Damn! Still so many strings attached! I guess it’s a step in the right direction, but this still is of no help to my family. I wish the best to those who can benefit.
Comment from Karen on Twitter:
Yes, that’s the whole bill. Elegant in its simplicity.
Can anyone name who is the Democrat co-sponsor of the bill? We’d been assured there would be. If I’m going to start haranguing my alleged representative, a tax-em-till-it-hurts leftie Democrat, there is no way she will be receptive to a request to support a bill written by one of the most right-wing members of Congress. Same goes for my marijuana-addled-brain homeland relatives who I dearly want to ask for help in lobbying Congress.
Re: my comment on Australia taxes being higher and that for any Capital Gains on “foreign: “personal property” that higher Australian tax would knock out the U.S. tax on capital gains.

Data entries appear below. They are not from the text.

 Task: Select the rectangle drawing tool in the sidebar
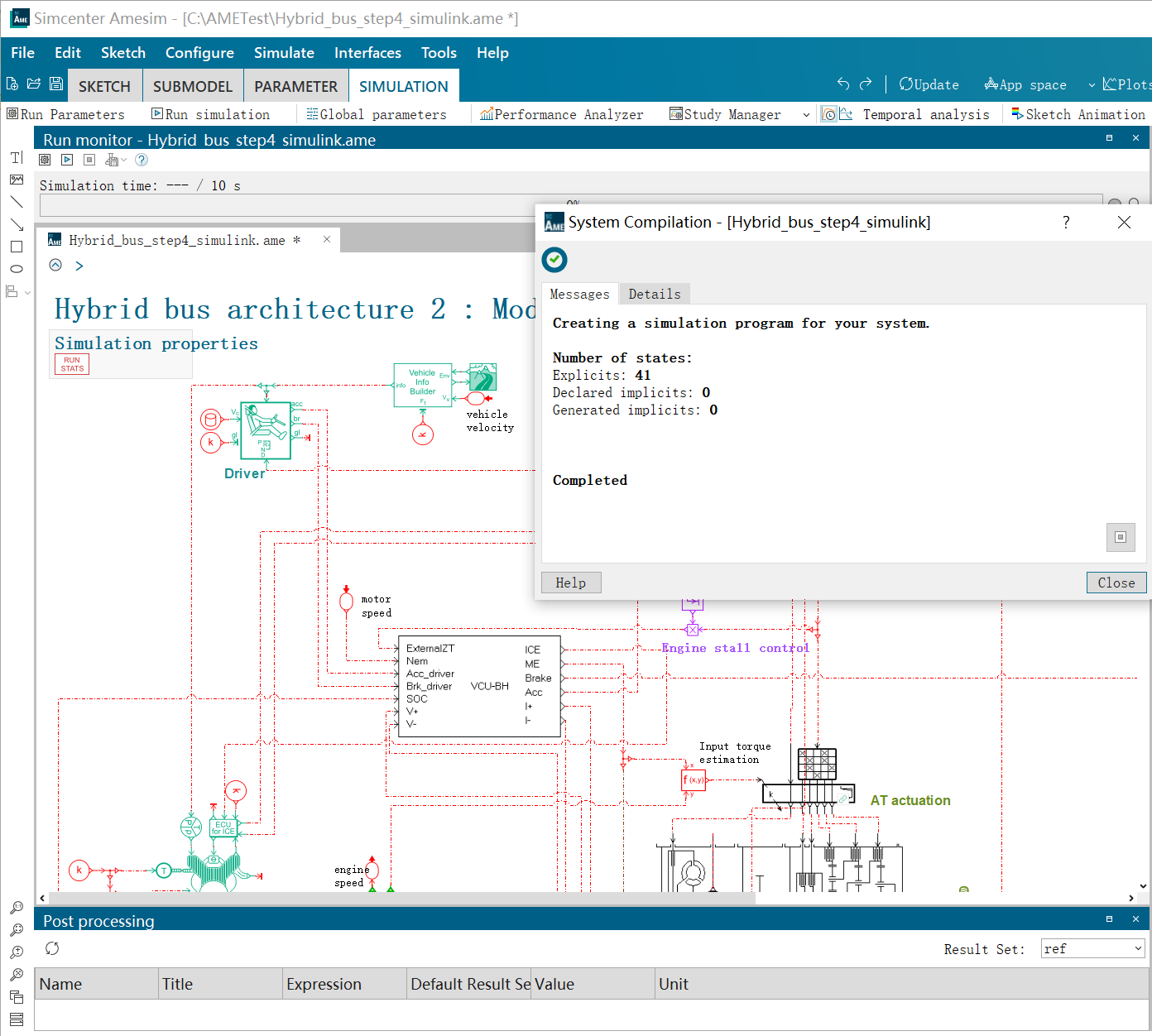[17, 246]
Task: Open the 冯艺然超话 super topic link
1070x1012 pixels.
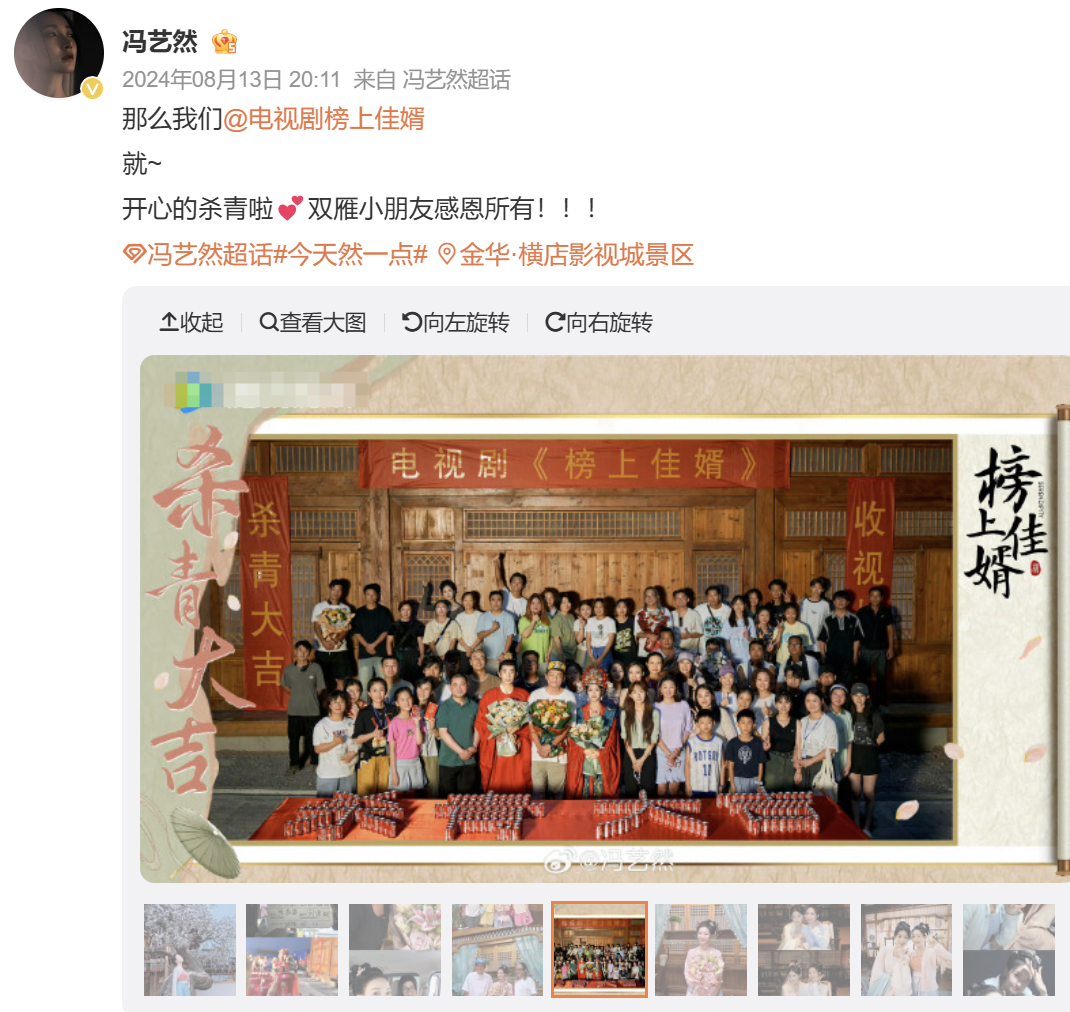Action: [x=209, y=255]
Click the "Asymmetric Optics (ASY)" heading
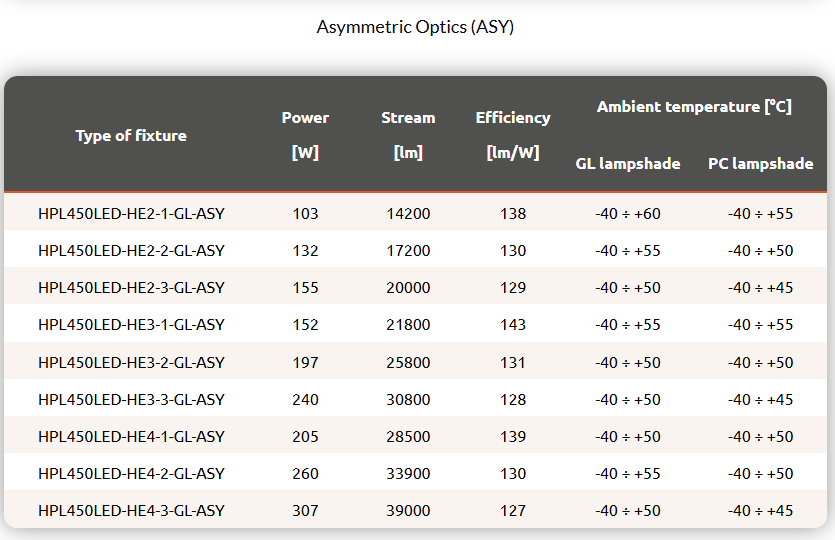Screen dimensions: 835x540 [x=415, y=27]
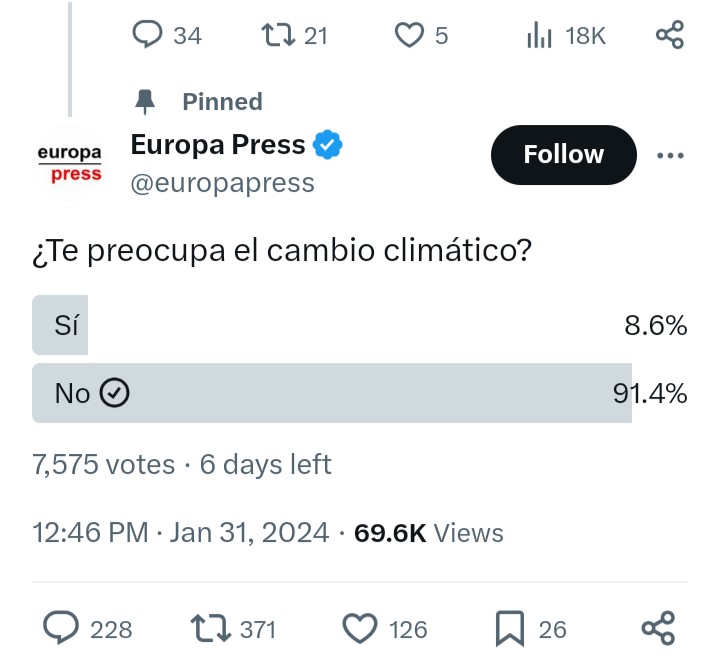Open the Europa Press profile avatar
Image resolution: width=720 pixels, height=666 pixels.
[70, 163]
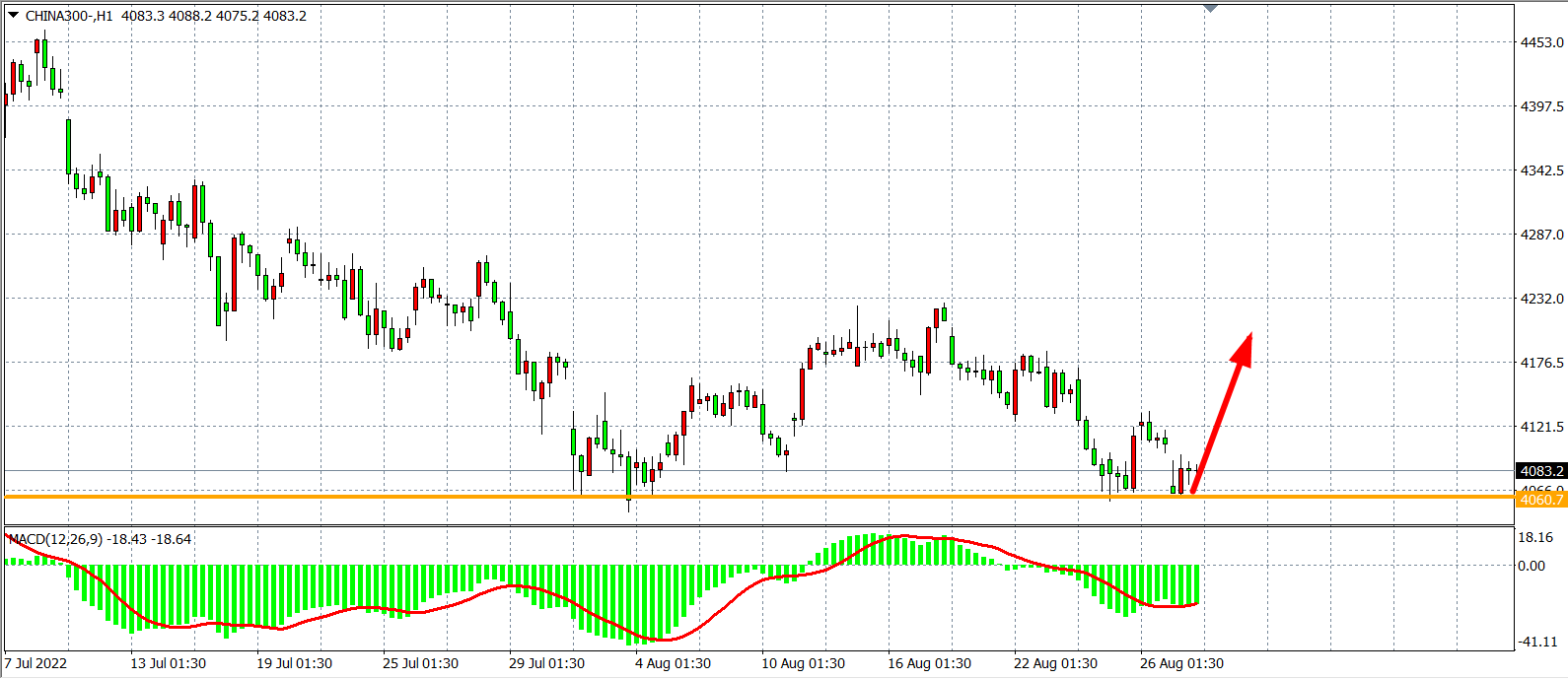
Task: Select the red upward arrow drawing
Action: pos(1221,415)
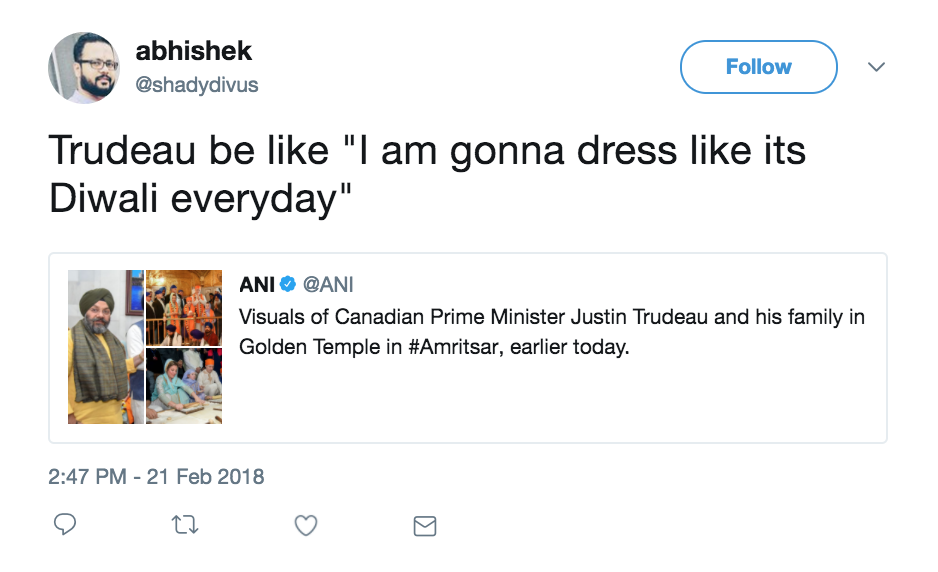Like the tweet with the heart icon

[306, 525]
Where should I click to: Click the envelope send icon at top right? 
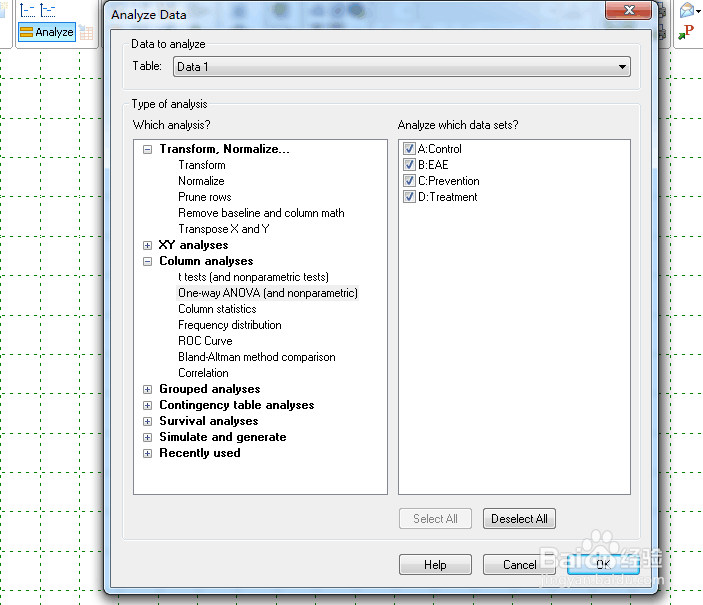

Here is a rub: The financial year end for Australia is June. So I think a trick would be to sell January – June so you would get the tax credit in advance for the US Jan – Dec tax year. If sold July – December then the U.S. may claim tax on that. Do I have this right? But then for the next Australian tax July – June financial year then the credit for US tax may be taken, or it may be claimed back from the U.S. I think this is referred to as “loop de loop.”
No mention/thus no exemption for estate tax. What else?
Comment already made about no exemption for FBAR.
FATCA 8938 might be exempted as an important part of that form is saying which line of the 1040 the income from said financial account is reported on. Yet the regs just specify asset value prompting reporting. $US200K for married filing single, or $US400k married filing joint. My Australian super is reported as part of that. So certainly not reporting Australian income would simplify the compliance.
Not even an SCE on these. Greg mentioned a better way would be a Foreign Country Exemption FCE if one lives outside the US.
@patrickmgleason Vice President of State Affairs at Americans for Tax Reform. Forbes contributor: says
Agreed. This problem needs to be fixed ASAP. There is a GOP House Ways & Means sponsor of a bill to fix this (Holding), but it needs a Dem cosponsor to get any traction. Need to find Dem House member to help Holding fix this.